Investments 

Pension investments surge in 2016

Pension investments surge in 2016

New investments through pension funds surged to £17.4bn in 2016, a 24 per cent increase on the previous year, figures from Equifax Touchstone have revealed.

More than half of those were into self-invested personal pensions (Sipps), which saw single premium (i.e. non-transferred) inflows of £9.1bn.

That was up from £7.7bn in 2015.

Pension transfers, meanwhile, reached £16bn for the year, an 18.8 per cent increase on the 2015 figure of £13.6bn.

Of those, £7.6bn went into Sipps, putting total Sipp sales at £16.8bn, up from £14.4bn in 2015.

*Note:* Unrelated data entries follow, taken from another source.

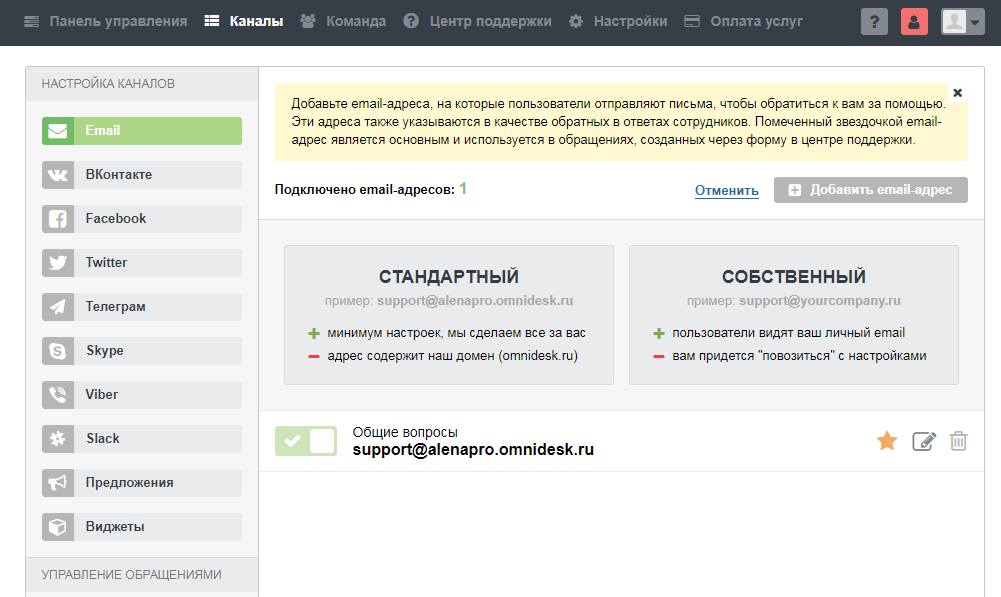Screen dimensions: 1001x597
Task: Open help via the question mark icon
Action: pyautogui.click(x=874, y=21)
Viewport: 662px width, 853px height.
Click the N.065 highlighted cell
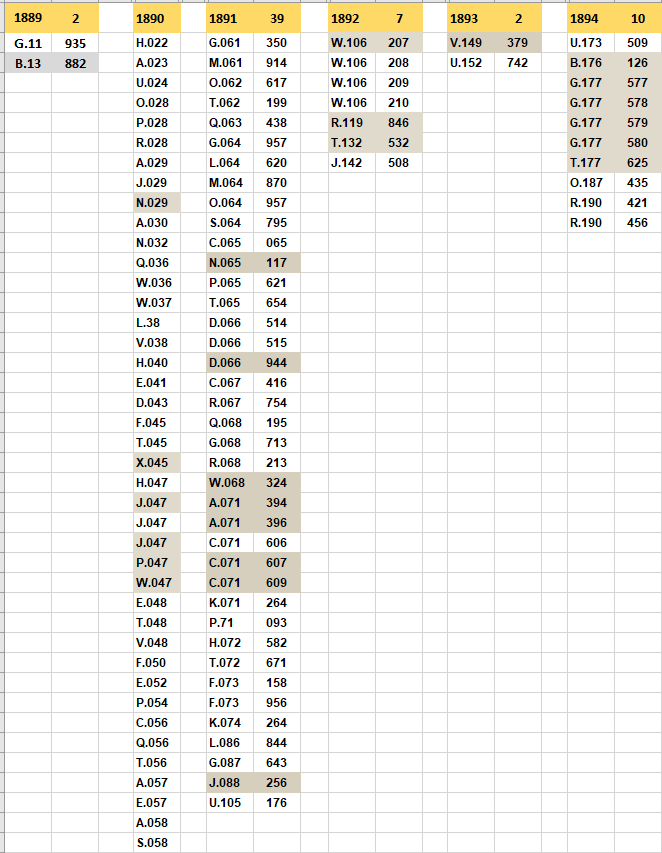[x=230, y=263]
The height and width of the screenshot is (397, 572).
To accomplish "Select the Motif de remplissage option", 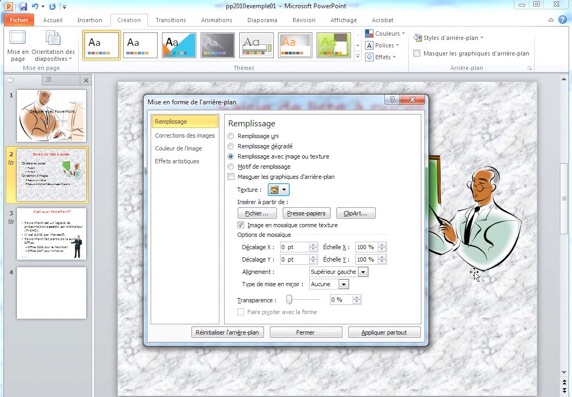I will [x=231, y=167].
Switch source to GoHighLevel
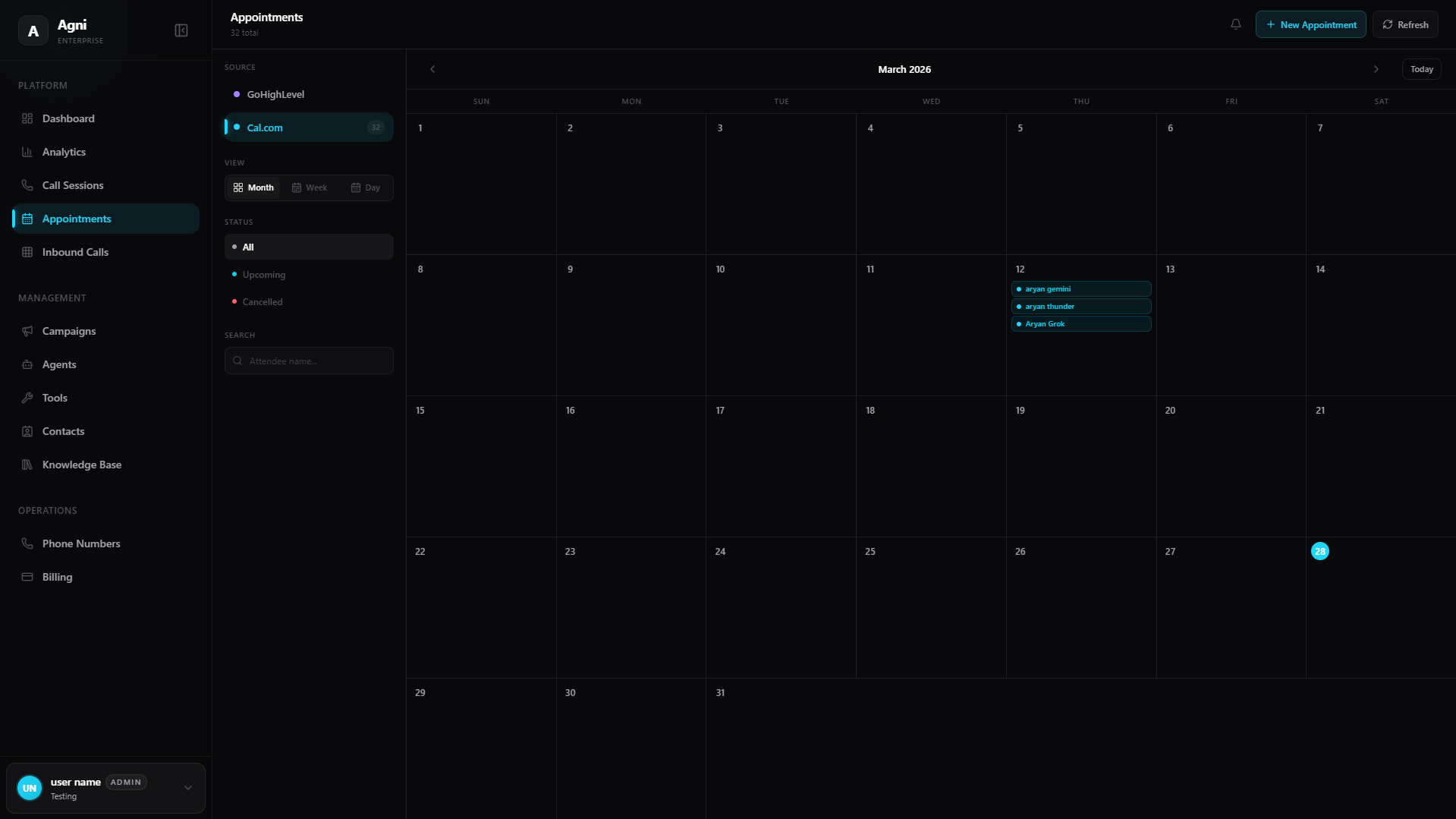This screenshot has height=819, width=1456. coord(275,95)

The data, which covered more than 90 per cent of the UK pension providers, put total pension investments for the year - including transfers - at £33.7bn.

That was an 18.6 per cent increase on the previous year.

Flexible drawdown sales also saw a major boost, particularly from single premium inflows, which jumped 87 per cent in the year to £1.6bn.

Transfers into flexible drawdown also increased, though more modestly, from £1.7bn to £2.5bn.

John Driscoll, director at Equifax Touchstone, said 2016 ended on a "high" following a weak third quarter, when inflows fell in what he said was a response to the Brexit vote.

"Strong stock market performance towards the end of the year prompted a recovery in investor sentiment, a trend which has continued into the New Year, indicating continued growth in pension investments in the months ahead," he said.

“For 2017, transfers will be an interesting area to watch; growing concerns around financing retirement will continue to drive people towards final salary transfers.

"Investor jitters around the security of final salary schemes following high-profile issues will also contribute to a continued rise in transfer volumes as more ‘insistent’ clients consider final salary transfers to access their savings."

Equifax's figures come at a time of change for the pension industry.

The introduction of pension freedoms in April 2015 - which among other things put an end to compulsory annuitisation - increased the popularity of both Sipps and flexible drawdown products.

The reforms also pushed up the number of people transferring out of a defined benefit pension scheme into a defined contribution one, particularly by offering better inheritance tax benefits.

The attractiveness of DB to DC transfers was further enhanced by record transfer values, a result of extremely low gilt yields in the wake of the Brexit vote and subsequent Bank of England interest rate cut.

The year also saw an increase in the number of people contributing to a workplace pension through auto-enrolment, as smaller businesses entered the regime for the first time.